### [Exercise goal]
Pull out every row below that contains the string "Viewport", and copy each one in full. Matching is case-sensitive.

★ ★ ★

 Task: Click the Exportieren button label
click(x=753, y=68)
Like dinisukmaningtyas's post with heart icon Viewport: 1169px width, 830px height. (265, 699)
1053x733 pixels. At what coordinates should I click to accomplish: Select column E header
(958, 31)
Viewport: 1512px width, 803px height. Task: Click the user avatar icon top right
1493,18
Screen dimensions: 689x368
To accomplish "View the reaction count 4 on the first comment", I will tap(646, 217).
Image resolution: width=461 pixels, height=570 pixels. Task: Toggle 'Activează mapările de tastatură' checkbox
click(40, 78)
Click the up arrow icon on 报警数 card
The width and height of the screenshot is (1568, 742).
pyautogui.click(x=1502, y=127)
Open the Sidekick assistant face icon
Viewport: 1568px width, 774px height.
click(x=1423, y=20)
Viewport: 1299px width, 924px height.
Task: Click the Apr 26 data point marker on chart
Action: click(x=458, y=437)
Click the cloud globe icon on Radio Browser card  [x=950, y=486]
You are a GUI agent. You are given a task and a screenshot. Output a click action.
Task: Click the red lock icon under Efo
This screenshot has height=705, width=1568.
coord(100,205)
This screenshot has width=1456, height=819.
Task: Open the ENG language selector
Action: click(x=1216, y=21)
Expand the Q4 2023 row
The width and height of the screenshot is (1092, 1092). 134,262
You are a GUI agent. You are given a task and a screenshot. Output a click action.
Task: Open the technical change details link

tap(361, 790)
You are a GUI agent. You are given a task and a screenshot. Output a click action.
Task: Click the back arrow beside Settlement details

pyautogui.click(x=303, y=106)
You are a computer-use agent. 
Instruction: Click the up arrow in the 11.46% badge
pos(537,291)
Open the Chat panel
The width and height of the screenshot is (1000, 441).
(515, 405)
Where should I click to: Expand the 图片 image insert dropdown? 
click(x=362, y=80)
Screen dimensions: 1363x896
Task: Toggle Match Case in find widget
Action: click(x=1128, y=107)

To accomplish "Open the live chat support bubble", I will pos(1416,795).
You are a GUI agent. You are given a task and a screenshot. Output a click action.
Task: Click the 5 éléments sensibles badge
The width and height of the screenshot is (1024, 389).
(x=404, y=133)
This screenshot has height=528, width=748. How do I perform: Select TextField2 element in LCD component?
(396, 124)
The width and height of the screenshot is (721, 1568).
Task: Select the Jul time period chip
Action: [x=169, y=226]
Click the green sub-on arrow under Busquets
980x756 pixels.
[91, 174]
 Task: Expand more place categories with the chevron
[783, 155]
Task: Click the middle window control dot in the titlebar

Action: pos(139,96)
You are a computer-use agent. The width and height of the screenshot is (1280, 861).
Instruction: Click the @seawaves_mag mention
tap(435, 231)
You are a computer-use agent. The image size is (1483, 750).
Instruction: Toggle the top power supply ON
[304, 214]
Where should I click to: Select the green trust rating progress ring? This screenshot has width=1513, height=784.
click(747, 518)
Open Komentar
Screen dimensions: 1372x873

★ ★ ★

### [Written reply]
Like dinisukmaningtyas's post with heart icon Viewport: 1169px width, 830px height. (265, 699)
Viewport: 1512px width, 803px height. Task: Click the user avatar icon top right
Viewport: 1568px width, 774px height.
Viewport: 1299px width, 924px height.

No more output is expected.